The bigger worry is being faced by Air India. The national carrier has already postponed the deadline to submit proposals from potential buyers to April 30 from March 17 earlier. There are strong chances that the stake sale plan will be shelved; it may not be picked up before 2021. In the meantime, the loss-making national carrier will need a large assistance from the government - estimates suggest over Rs 11,000 crore - to continue operations given its strained financial condition.

Call for Help

The sector is asking for a relief package from the government to tide over the crisis and pay salaries. Some of their demands are moratorium on outstanding payments such as airport charges, ATF and GST bills, rescheduling of interest and principal payments on working capital loans, bringing ATF under GST and cash infusion for partial payment of salaries.

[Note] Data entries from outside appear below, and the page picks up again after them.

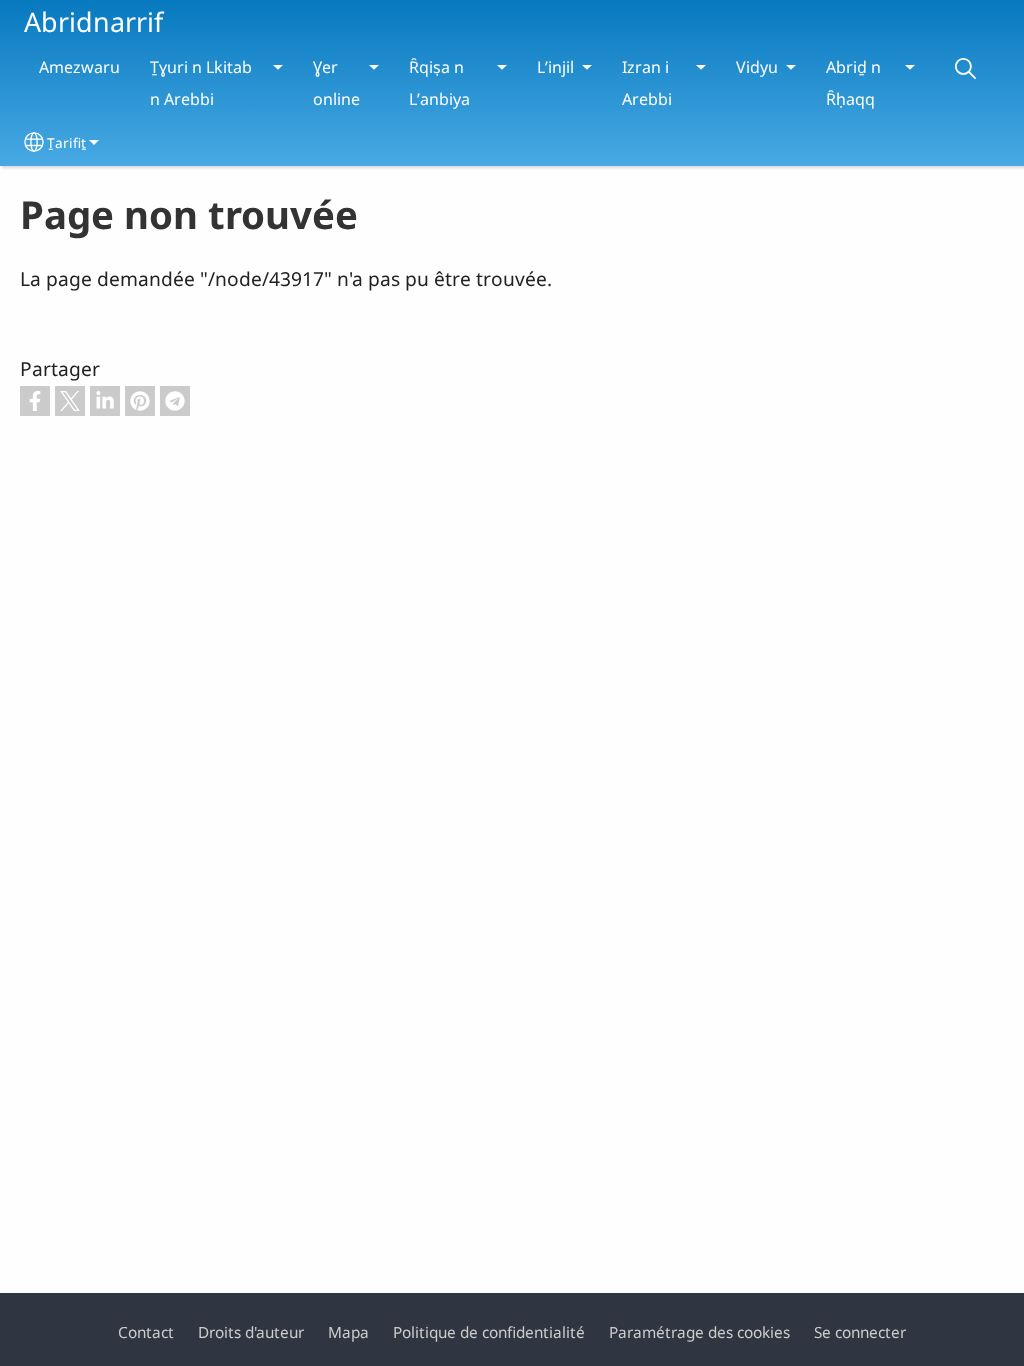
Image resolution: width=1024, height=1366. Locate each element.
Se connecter (860, 1332)
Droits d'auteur (251, 1332)
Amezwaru (79, 67)
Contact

In a letter to the aviation secretary dated March 13, the board of airline representatives in India asked for relief measures in the form of 30 per cent reduction in aeronautical charges for six months. "Passenger uplifts have dipped considerably, which has badly affected cash flows of airlines... The airlines are facing the brunt of a recessionary situation with decreased travel demand and lower yields," the letter said.

The coronavirus outbreak has wrecked havoc on global aviation too. Global body IATA, which represents some 290 airlines or 82 per cent of air traffic, has estimated $113 billion losses for the industry in 2020 (as on March 9), significantly higher than its previous estimates (in February) of $29.3 billion. As per IATA, the air transport sector in India employed 6.2 million in 2019, and contributed $35 billion to GDP. With the spread of coronavirus, such a large industry has come to a grinding halt. When will it take off is difficult to tell.